ULUSLARARASI GÜÇLERİN EFRİN’İN İŞGALİNDEKİ ORTAKLIĞI

Uluslararası toplumun ve Şam hükümetinin işgale karşı sessiz kaldığını, Türk devletinin yasak olan ağır silahlarla Efrîn’e saldırdığını söyleyen Apê Cemîl, işgalci Türk devletine bağlı çetelerin ayrım yapmadan kadın, çocuk ve yaşlıları hedef alıp katlettiğini belirterek, “Efrîn’e yönelik saldırı, Rusya’nın onayı ve ortaklığıyla Doğu Guta’daki çeteleri tahliye etmek üzere yapılan anlaşma ile gerçekleşti. Bu, bir uluslararası komplodur. İnsan hakları örgütleri sessiz kaldı ve Türk devletini, sivillere karşı işlediği suçlardan sorumlu tutmadı” diye konuştu.

Efrîn halkının 58 gün süren direnişten sonra işgali kabul etmeyerek Şehba Kantonu’na göç ettiğini belirten Apê Cemîl, Türk devletinin, Efrîn halkıyla savaşmak ve onlara karşı suç işlemek için DAİŞ ve El Nusra artığı çeteleri topladığını söyledi.
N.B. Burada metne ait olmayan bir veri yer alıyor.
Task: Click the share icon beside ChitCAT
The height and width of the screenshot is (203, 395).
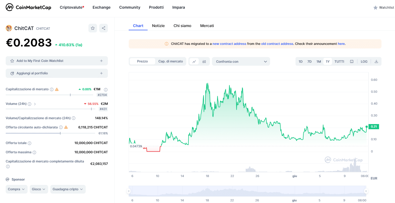Action: coord(103,28)
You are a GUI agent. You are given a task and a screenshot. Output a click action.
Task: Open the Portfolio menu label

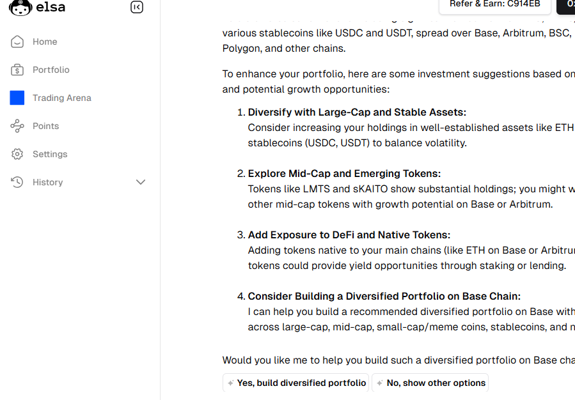tap(51, 70)
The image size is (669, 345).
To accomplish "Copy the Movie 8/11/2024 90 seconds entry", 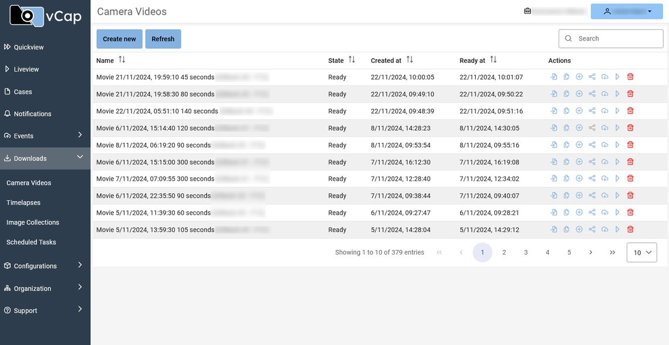I will (x=566, y=144).
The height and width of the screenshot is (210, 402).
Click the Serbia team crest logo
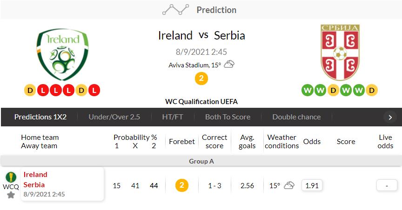(x=340, y=53)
ŞEHBA’YI BOŞALTMA PLANINA KARŞI DİRENİŞ

Topraklarından göçertilen Efrînlilerin, Şehba’da yaşamı yeniden örerek direnişini sürdürdüğünü belirten Apê Cemîl, “Buradaki kampta ve harabe evlerde, Türk devleti, Rusya ve Şam hükümetinin bizi çıkartması planlarına karşı örgütleniyoruz. Şehba’da Efrînlilere karşı birçok katliam gerçekleşti. Tıl Rıfat’ta çocuklar katledildi, (Efrîn’in Şêrawa ilçesine bağlı) Aqîbê köyünde bir aile tamamen katledildi. İşgalci Türk devleti, uluslararası hukuku ve insan haklarını çiğniyor” ifadelerinde bulundu.

Apê Cemîl, Efrîn’de kalan halkın, doğanın ve tarihi yerlerin işgalci Türk devletinin saldırılarından kurtulmadığını, işgalcilerin zeytin ağaçlarını kestiğini, bölge tarihini talan ettiğini ve demografik yapıyı değiştirdiğini kaydetti.

Apê Cemîl Hemo, son olarak Efrîn’e dönme umutlarını diri tuttuklarını ve her şeye rağmen direnişi sürdüreceklerini vurguladı.